Für eine mäandernde Emscher fehlt auf Essener Stadtgebiet der Platz
Die Wasserqualität soll sich weiter verbessern. Darf man in der Emscher sogar eines Tages baden? Bei der Emschergenossenschaft zeigt man sich zurückhaltend. Bei Starkregen wird auch ungeklärtes Abwasser in den Fluss abgeschlagen, weil die Anlagen dann überlaufen. Man kennt das von der Ruhr, wo nach solchen Regentagen das Baden im Baldeneysee verboten ist.
Das Wasser der Emscher werde zudem bis zu 80 Prozent aus geklärtem Abwasser bestehen. Selbst mit einer vierten Reinigungsstufe der Kläranlage werde der Fluss in den nächsten 50 bis 100 Jahren keine Badewasserqualität erreichen. Schade.

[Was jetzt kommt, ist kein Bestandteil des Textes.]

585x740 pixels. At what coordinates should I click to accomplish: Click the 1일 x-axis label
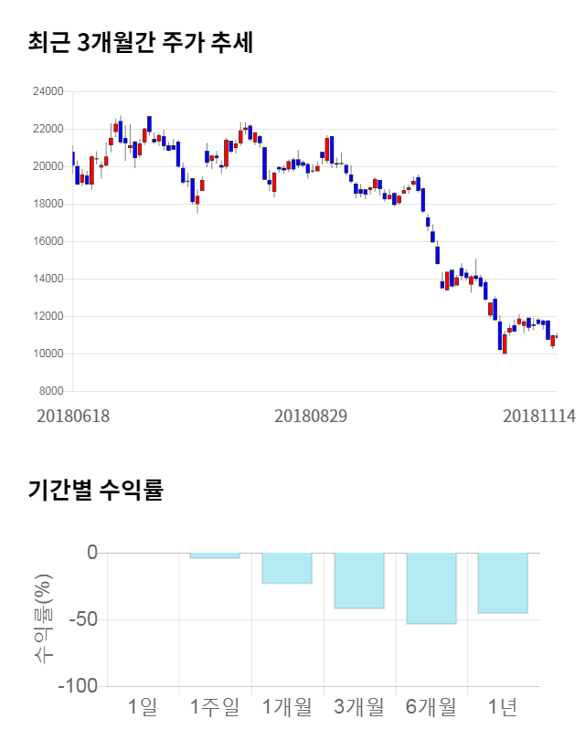click(x=143, y=706)
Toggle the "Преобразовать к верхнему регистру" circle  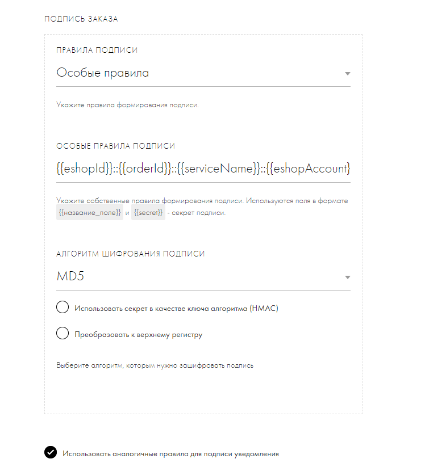pos(63,334)
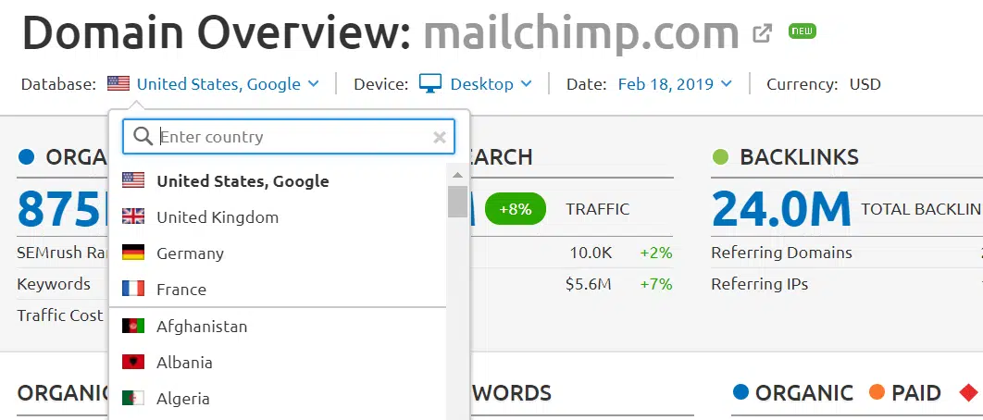Pick Albania from the country list

click(184, 363)
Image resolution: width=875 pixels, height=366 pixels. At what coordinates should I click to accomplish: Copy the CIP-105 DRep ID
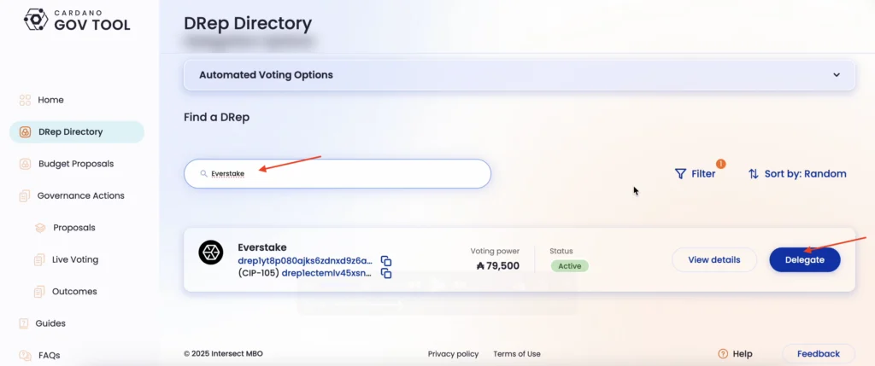click(x=385, y=273)
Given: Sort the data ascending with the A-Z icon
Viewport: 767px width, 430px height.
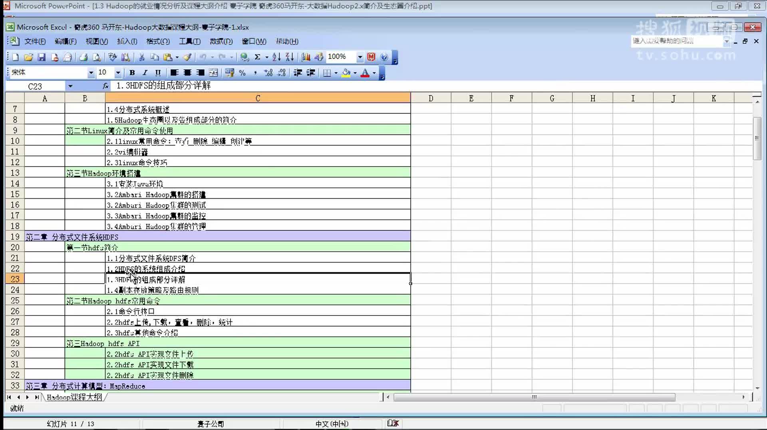Looking at the screenshot, I should (276, 57).
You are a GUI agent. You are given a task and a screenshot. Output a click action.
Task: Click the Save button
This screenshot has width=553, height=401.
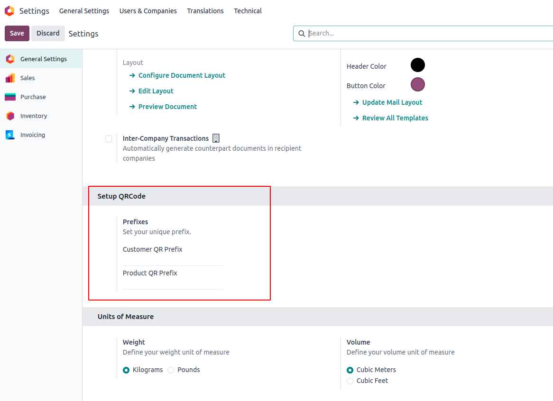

Auch das steile Ufer birgt Gefahren. Doch mit den Jahren soll sich das Bild der Emscher verändern. Die Emschergenossenschaft wird den Fluss wieder in seinen naturnahen Zustand verwandeln, wo dies möglich ist. Auf Essener Stadtgebiet ist das Flussbett allerdings zu schmal, um es zu verbreitern, dafür fehlt es an Platz. Die Emscher wird hier nicht in einem breiten Bett mäandernd dahinfließen wie zu in alten Zeiten, aus Gründen des Hochwasserschutzes werden die Deiche bleiben.
Sie aber sollen nach den Plänen der Emschergenossenschaft zu beiden Seiten des Flusses neu gestaltet werden. Die Stufe etwa auf halber Höhe wird nicht mehr benötigt. Sie dient nicht etwa der Stabilität des Bauwerks, sondern als eine Art Wirtschaftsweg für Fahrzeuge und Rasenmäher.
Gemäht wird in Zukunft nicht mehr. Diese Stufe soll deshalb abgetragen werden, wodurch sich der Querschnitt des Emscherbetts vergrößert. Das Ufer soll gestaltet werden, dass durch Ausbuchtungen zumindest optisch der Eindruck entsteht, die Emscher fließe in sanften Kurven dahin.
Wie es zwischen den Deichkronen einmal aussehen könnte, lässt sich am Oberlauf der Emscher in Dortmund-Deusen bestaunen. Dort hat die Emschergenossenschaft eine zwei Kilometer lange Teststrecke angelegt. Das Ergebnis kann sich sehen lassen. Für die Emscher in Essen sind das schöne Aussichten.